However, because customers in the digital age need more efficient, more convenient and personalized services, the traditional banking system services are lacking in many aspects compared with digital products. This disadvantage makes the market based on traditional banks undergo forced changes in such a torrent [2].This evolution not only changes the supply of financial services but also has a profound impact on the structure of financial markets. In this context, the content of this article focuses on how fintech changes the market structure by comparing it with traditional banks and how the differences brought about by this change have an impact on the stability and efficiency of the financial system.
This paper believes that the development of financial technology has brought structural changes to the traditional financial market.
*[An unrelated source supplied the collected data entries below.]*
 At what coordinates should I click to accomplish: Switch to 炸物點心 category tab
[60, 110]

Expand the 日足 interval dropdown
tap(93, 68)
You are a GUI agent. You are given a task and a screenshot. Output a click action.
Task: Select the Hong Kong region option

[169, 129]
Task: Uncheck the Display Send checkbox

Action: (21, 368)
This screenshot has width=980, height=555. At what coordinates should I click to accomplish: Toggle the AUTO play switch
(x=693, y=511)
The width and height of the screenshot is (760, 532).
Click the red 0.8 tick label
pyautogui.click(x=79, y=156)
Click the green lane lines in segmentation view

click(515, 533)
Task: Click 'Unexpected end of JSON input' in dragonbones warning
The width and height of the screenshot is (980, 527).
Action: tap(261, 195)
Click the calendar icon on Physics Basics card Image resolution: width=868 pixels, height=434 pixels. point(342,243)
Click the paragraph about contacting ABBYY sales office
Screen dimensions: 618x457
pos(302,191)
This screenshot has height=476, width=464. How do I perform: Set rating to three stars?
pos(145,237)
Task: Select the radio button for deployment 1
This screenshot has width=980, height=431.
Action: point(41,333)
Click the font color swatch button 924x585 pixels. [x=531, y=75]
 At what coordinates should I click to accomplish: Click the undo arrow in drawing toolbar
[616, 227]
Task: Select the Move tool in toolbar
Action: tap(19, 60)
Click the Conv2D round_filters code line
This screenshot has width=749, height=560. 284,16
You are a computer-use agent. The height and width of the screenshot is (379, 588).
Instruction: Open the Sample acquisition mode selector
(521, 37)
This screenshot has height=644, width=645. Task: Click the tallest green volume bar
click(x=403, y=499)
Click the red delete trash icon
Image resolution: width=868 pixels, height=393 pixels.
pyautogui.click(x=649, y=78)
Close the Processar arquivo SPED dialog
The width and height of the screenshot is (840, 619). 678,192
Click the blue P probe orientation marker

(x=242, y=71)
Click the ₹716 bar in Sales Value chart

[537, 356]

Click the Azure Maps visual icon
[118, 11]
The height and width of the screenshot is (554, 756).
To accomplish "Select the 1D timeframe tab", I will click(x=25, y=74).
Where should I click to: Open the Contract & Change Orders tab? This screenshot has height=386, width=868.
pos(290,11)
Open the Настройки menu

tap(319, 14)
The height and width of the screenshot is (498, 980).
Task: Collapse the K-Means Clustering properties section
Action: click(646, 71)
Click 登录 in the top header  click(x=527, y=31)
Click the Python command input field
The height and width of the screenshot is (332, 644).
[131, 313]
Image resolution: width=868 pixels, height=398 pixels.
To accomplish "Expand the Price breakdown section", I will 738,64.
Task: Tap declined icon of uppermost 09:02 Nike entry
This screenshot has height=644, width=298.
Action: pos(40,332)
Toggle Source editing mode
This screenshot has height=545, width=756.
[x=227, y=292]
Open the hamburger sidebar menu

While overcoming the high cost, high threshold and low efficiency of the traditional intermediary market, it has promoted industry innovation and national economic development in the form of inclusive finance. The marginal contribution of this paper is to reveal how fintech affects the change of the market and the subsequent problems that may be caused by this change by integrating the structural changes of the fintech market and comparing it with the traditional market, thus pointing out the government's regulatory policy.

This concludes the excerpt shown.